◆ Excerpted passage:
┄┄┄┄┄┄┄┄┄┄┄┄┄┄┄┄┄┄┄┄

An intriguing tale of one farmer’s’ stand against over regulated milk markets in Canada.
The Raw Milk Conundrum
The increasing popularity of raw milk and raw milk products poses a challenge to regulators in Australia. Proponents such as the foodies who love their Euro cheeses raw, the slow food movement, Weston Price and allied health professionals view raw milk very differently from Government licensing and food safety authorities. In a recent case before the courts in NSW, a vendor of raw milk products in a Sydney food market at Bondi Junction is facing court for obstructing and hindering a food inspector and also for selling raw milk.
Middle class, middle aged foodies and believers in the healing properties of raw milk and its products are made to feel like druggies. Retailers and consumers are purchasing raw milk as a cosmetic therapeutic good and not as a food item to try to get around the strict regulations.

┄┄┄┄┄┄┄┄┄┄┄┄┄┄┄┄┄┄┄┄

◆ What the task requires:
In the raw milk passage, condense the paragraph beginning "The increasing popularity of raw milk" into a short bulleted list that keeps its main facts. Rely on nothing but the raw milk passage.

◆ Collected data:
┄┄┄┄┄┄┄┄┄┄┄┄┄┄┄┄┄┄┄┄

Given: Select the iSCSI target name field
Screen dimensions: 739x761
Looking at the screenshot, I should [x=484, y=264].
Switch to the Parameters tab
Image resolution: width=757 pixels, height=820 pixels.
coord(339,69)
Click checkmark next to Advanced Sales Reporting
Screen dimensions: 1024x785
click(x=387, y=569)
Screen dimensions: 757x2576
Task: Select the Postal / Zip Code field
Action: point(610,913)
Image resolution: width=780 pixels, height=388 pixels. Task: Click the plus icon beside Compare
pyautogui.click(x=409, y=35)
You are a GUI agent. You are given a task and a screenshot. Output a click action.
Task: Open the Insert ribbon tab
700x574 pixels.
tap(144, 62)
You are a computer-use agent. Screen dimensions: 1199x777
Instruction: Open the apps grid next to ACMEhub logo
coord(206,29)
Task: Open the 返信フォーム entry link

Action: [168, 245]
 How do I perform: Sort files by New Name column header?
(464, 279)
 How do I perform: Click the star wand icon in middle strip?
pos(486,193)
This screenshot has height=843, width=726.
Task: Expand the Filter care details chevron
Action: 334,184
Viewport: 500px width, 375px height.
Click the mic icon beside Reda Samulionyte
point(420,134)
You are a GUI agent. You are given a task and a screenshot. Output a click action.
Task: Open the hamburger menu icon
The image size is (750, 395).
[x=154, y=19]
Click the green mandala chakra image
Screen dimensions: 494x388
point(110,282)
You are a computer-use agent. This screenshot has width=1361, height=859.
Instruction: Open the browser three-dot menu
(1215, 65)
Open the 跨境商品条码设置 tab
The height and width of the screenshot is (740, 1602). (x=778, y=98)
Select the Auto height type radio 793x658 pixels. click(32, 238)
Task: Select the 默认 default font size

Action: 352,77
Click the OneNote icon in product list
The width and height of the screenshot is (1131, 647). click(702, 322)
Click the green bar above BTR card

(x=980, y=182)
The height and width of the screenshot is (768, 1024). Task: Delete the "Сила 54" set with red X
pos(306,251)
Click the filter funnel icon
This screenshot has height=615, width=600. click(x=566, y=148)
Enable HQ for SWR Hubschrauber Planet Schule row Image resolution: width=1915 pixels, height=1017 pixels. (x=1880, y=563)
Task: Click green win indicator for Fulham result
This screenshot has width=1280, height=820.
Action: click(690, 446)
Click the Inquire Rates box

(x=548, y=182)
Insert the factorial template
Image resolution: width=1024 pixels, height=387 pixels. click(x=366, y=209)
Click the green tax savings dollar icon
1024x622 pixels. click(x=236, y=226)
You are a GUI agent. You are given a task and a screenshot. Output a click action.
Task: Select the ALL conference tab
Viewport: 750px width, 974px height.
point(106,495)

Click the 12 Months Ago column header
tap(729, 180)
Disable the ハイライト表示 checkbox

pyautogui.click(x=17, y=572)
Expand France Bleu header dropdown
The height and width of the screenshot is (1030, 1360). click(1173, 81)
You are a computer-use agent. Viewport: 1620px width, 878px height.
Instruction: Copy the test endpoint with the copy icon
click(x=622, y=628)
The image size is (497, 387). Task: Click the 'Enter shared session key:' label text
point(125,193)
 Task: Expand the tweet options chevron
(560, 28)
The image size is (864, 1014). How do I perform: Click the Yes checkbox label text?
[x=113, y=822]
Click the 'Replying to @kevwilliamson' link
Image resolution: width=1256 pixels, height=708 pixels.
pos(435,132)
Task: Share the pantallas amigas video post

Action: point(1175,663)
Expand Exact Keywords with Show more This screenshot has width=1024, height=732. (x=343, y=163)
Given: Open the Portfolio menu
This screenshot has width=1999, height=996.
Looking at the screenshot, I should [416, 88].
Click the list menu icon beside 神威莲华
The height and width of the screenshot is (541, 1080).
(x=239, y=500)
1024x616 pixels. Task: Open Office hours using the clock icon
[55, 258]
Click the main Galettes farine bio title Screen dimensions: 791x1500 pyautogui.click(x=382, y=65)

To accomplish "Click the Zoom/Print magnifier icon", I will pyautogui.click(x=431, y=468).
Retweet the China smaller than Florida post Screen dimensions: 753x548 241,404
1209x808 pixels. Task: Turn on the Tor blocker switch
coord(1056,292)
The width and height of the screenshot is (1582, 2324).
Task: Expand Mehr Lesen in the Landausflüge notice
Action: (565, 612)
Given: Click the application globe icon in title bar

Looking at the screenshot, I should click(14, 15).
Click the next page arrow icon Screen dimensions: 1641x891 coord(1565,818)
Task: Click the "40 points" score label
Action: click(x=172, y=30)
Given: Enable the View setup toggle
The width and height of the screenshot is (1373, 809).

┄┄┄┄┄┄┄┄┄┄┄┄┄┄┄┄┄┄┄┄

◆ Answer area:
- Raw milk and raw milk products are growing in popularity, which challenges Australian regulators.
- Supporters, including foodies who like raw European cheeses, the slow food movement, Weston Price and allied health professionals, see raw milk very differently from government licensing and food safety authorities.
- In NSW, a vendor of raw milk products at a Sydney food market in Bondi Junction faces court for obstructing and hindering a food inspector and for selling raw milk.